Parents: Samuel Skowronski and Elisabeth Moritz
Date of Birth: 15 April 1684
House: Skowronski
Spouse: Peter I, emperor of Russia
Spouse: Peter I, emperor of Russia
Predecessor: Peter I
Reign: 1725 – 1727
Summary: Catherine set a good example in Russia for female rule, but like many of the other female rulers, she did so in an extraordinarily bad way. She was born with the name Marta, a Polish peasant girl and Roman Catholic, and raised by a Lutheran pastor in Latvia. She served as a housemaid and she was never taught to read or write. In fear that her beauty would overtake his son, the pastor married her off to a Swedish dragoon, Johan Cruse, but the pair remained together for only a week in 1702. Soon after, the pastor and his family, including Marta, moved to Moscow. She eventually became a part of Prince Alexander Menshikov's household, the best friend of Peter the Great of Russia. Menshikov and Marta formed an alliance and Peter met Marta in 1703. Shortly after, Marta became the emperor's mistress. Marta converted to Russian Orthodoxy in 1705 and took the name Catherine Alexeyevna. She rarely left Peter's side after that. Peter and Catherine married secretly in 1707. Of their twelve children, only two lived to adulthood, Yelizaveta and Anna. The two were very much in love and lived in a small log cabin in St. Petersburg despite the status of the emperor. In 1711, tradition states that Catherine saved Peter and the Russian Empire when she suggested bribing the enemy with her and the other women's jewelry. The ploy worked and Peter lived to fight another day. Peter married Catherine again officially in February 1712. Catherine became the tsarina of Russia and eventually became empress. A strange twist came in 1724 when Peter the Great named Catherine his co-ruler. He died the next year without having named a successor. Catherine, fearing an aristocratic takeover, arranged a coup with Menshikov. She was popularly proclaimed Empress and Autocrat of all the Russias by the Russian military.

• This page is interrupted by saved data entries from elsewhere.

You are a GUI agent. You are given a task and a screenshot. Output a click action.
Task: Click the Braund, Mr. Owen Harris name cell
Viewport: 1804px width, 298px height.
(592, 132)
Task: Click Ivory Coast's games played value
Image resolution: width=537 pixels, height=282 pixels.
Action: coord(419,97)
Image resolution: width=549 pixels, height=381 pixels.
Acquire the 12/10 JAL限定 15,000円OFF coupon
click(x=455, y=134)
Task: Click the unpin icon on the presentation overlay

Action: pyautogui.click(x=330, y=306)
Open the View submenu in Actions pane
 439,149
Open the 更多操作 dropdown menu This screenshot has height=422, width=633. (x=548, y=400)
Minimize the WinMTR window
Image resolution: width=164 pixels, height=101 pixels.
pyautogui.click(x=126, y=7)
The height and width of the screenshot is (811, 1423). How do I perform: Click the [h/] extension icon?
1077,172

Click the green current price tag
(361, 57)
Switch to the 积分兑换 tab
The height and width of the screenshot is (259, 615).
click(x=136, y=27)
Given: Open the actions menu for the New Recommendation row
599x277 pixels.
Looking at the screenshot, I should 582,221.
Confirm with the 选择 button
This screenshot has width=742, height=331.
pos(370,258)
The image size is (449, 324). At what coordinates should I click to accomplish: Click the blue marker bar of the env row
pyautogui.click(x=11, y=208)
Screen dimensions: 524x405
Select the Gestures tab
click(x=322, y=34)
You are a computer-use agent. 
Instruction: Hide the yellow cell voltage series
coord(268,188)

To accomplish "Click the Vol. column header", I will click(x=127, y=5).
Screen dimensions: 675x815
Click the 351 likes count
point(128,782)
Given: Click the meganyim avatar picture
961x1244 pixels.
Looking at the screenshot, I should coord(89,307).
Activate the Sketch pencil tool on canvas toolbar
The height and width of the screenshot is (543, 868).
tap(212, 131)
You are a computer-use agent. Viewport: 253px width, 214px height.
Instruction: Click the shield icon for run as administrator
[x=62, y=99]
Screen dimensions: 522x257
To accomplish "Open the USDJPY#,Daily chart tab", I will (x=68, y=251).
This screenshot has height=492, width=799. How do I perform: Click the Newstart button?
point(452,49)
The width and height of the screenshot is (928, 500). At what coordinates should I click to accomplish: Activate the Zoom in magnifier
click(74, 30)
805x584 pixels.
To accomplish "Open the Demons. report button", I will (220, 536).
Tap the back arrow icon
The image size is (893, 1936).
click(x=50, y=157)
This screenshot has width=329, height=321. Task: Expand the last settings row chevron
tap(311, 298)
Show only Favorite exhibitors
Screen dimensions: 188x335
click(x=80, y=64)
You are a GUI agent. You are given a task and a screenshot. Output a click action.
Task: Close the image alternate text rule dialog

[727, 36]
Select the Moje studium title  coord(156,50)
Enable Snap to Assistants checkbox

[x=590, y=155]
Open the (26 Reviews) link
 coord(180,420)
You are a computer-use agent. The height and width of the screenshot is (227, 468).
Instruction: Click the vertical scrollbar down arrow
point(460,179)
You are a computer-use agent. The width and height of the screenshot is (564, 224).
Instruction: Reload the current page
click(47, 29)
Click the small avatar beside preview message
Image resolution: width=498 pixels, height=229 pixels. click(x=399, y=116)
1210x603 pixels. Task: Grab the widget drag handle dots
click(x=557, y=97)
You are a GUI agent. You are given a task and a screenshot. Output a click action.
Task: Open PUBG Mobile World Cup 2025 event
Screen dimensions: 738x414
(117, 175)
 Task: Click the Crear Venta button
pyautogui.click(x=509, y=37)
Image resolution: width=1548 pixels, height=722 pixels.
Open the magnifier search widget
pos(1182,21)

Menshikov, Peter Tlstoy, and the Supreme Privy Council did most of the ruling during Catherine's short reign. It is unlikely Catherine planned to rule directly or for a prolonged period of time, but that she wished to act as a transitional monarch while a new monarch, one that would favor the new meritocracy, was found. What happened, though, was that Catherine established a new order in Russia. She was the first female ruler of the empire that was only found a decade earlier. Her successors, including her daughter, Elizabeth, and Catherine II would dominate Russian politics for the eighteenth century. As empress, Catherine downsized the military to cut spending. The resulting tax relief gave her a reputation of just and fair rule. Russia joined the Habsburg league in 1726 to defend her son-in-law, the Duke of Holstein, against incursions by Great Britain. She died only two years after becoming empress. The cause of her death was probably abscess of the lungs, and she was buried in St. Petersburg. She was succeeded by her step-grandson, Peter II, the son of Alexei, the eldest surviving son of Peter the Great by his first wife, Eudoxia.
Date of Death: 17 May 1727
Successor: Peter II
Other Monarch Deaths:
Sima Yan, emperor of China (290)
Go-Fushimi, emperor of Japan (1336)
Louis VI, duke of Bavaria and Elector of Brandenburg (1365)
Charles, raja of Sarawak (1917)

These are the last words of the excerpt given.